Intra-articular injection of suspensions of genetically modified cells is unlikely to achieve long-term transgene expression because injected cells are cleared from joints within days to weeks. Persistent intra-articular expression following in vivo gene delivery was only achieved when the importance of the immune system in curtailing transgene expression was fully appreciated. This followed experiments in which vectors were injected into the knee joints of athymic rats. Under these conditions, transduction of the synovium was initially high, but transgene expression then fell as a result of synovial cell turnover, persisting at about 25% of the early level for the rest of the animals' life-span. Similarly extended periods of transgene expression are achieved when immunologically silent vectors are used to deliver autologous gene products in wild-type animals.

Proof of concept has now been achieved for both in vivo and ex vivo gene delivery using a variety of vectors, genes, and cells in several different animal models. There have been a small number of clinical trials for rheumatoid arthritis (RA) and osteoarthritis (OA) using retrovirus vectors for ex vivo gene delivery and adeno-associated virus (AAV) for in vivo delivery. AAV is of particular interest because, unlike other viral vectors, it is able to penetrate deep within articular cartilage and transduce chondrocytes in situ.

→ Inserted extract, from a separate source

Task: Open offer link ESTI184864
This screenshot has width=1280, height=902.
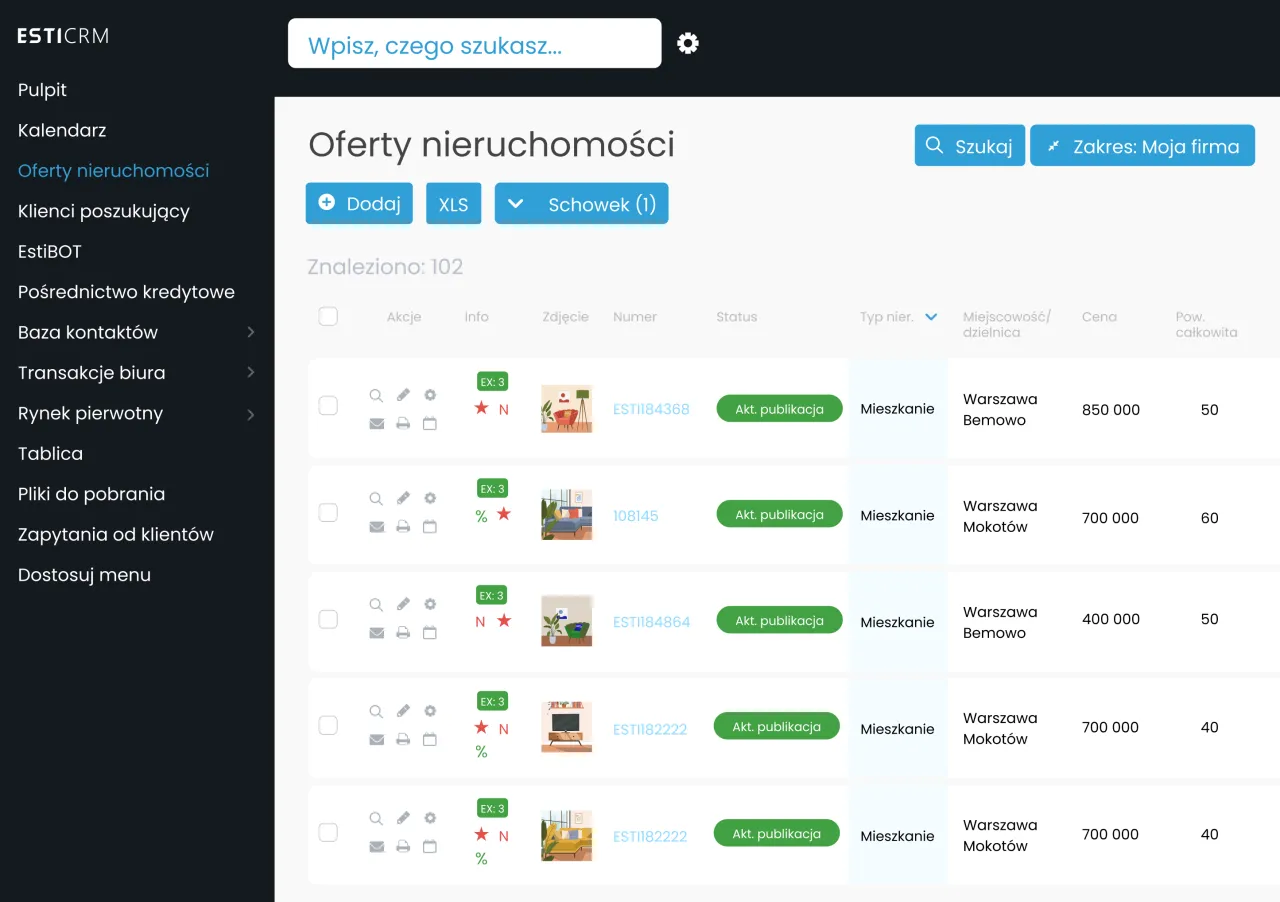Action: [x=651, y=621]
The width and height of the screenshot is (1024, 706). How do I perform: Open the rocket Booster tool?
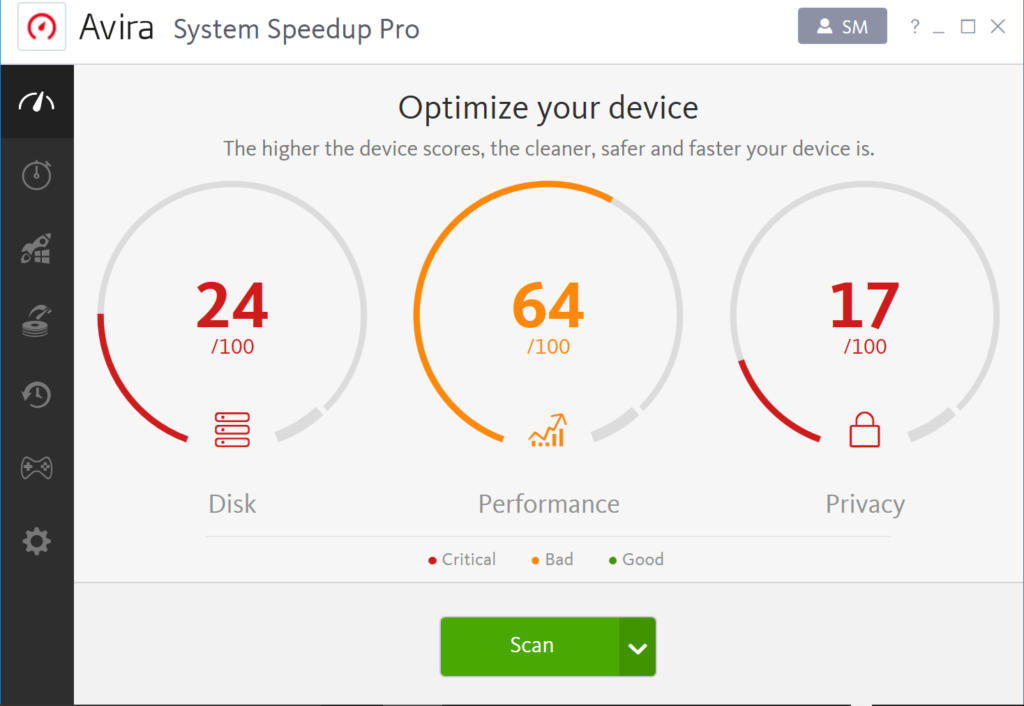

Although gene therapy for arthritis and related conditions has been discussed for more than 25 years, progress toward clinical application has been slow. Nevertheless, there have been several clinical trials, and the first product, Invossa, has just received marketing approval in Korea. Phase III human clinical trials of Invossa are projected to begin shortly in the United States. Its approval should stimulate interest in the entire field leading to more rapid development of genetic drugs for conditions that affect joints. Invossa targets OA by the injection of allogeneic chondrocytes that have been transduced with a retrovirus carrying transforming growth factor-β1 cDNA. Meanwhile, two additional Phase I trials are listed, both using AAV. One targets RA by transferring interferon-β, and the other targets OA by transferring interleukin-1 receptor antagonist. The field is thus gaining momentum and promises to improve the treatment of these common and debilitating diseases.